Dittrichia viscosa plants were grown hydroponically with different concentrations of Sb. There was preferential accumulation of Sb in roots. Fe and Cu decreased, while Mn decreased in roots but not in leaves. Chlorophyll content declined, but the carotenoid content increased, and photosynthetic efficiency was unaltered. O(2)(●−) generation increased slightly, while lipid peroxidation increased only in roots. H(2)O(2), NO, ONOO(−), S-nitrosothiols, and H(2)S showed significant increases, and the enzymatic antioxidant system was altered.
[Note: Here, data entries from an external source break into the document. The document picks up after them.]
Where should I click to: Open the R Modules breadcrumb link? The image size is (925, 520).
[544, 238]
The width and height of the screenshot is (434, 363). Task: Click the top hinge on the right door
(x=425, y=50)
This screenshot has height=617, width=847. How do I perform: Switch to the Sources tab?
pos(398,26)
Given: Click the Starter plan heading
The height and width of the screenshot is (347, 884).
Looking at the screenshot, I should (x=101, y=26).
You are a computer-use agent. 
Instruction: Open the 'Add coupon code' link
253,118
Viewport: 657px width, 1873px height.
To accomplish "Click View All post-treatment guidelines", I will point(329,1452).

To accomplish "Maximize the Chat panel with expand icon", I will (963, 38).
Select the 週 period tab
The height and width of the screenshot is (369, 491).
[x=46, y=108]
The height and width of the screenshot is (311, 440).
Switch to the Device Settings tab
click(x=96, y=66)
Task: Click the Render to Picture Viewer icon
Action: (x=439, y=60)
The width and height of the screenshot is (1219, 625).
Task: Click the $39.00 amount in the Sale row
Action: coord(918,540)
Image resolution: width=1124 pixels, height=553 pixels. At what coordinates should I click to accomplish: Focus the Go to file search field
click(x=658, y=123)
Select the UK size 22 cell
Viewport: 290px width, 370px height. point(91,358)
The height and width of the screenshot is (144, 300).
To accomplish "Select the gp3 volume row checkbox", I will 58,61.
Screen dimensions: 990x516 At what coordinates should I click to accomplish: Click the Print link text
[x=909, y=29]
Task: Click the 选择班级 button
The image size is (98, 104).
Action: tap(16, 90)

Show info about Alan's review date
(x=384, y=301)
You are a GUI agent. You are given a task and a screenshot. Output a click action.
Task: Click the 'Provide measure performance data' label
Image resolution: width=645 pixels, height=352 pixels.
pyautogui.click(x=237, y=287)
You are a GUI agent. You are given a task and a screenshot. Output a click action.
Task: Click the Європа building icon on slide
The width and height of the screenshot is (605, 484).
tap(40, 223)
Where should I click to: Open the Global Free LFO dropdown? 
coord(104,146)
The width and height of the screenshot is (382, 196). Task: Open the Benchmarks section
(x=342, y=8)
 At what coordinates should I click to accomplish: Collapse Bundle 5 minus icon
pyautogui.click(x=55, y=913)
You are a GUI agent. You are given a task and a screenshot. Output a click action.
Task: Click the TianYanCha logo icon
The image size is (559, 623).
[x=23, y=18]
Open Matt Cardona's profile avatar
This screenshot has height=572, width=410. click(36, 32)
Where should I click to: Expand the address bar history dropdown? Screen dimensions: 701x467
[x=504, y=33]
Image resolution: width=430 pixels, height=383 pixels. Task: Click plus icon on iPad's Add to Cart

In roots, superoxide dismutase (SOD) and monodehydroascorbate reductase (MDAR) activities declined, dehydroscorbate reductase (DHAR) rose, and ascorbate peroxidase (APX), peroxidase (POX), and glutathione reductase (GR) were unaffected. In leaves, SOD and POX increased, MDAR decreased, and APX was unaltered, while GR increased. S-nitrosoglutathione reductase (GSNOR) and l-cysteine desulfhydrilase (l-DES) increased in activity, while glutathione S-transferase (GST) decreased in leaves but was enhanced in roots. Components of the AsA/GSH cycle decreased. The great capacity of Dittrichia roots to accumulate Sb is the reason for the differing behaviour observed in the enzymatic antioxidant systems of the two organs. Sb appears to act by binding to thiol groups, which can alter free GSH content and SOD and GST activities. The coniferyl alcohol peroxidase activity increased, possibly to lignify the roots’ cell walls. Sb altered the ROS balance, especially with respect to H(2)O(2). This led to an increase in NO and H(2)S acting on the antioxidant system to limit that Sb-induced redox imbalance. The interaction NO, H(2)S and H(2)O(2) appears key to the response to stress induced by Sb. The interaction between ROS, NO, and H(2)S appears to be involved in the response to Sb.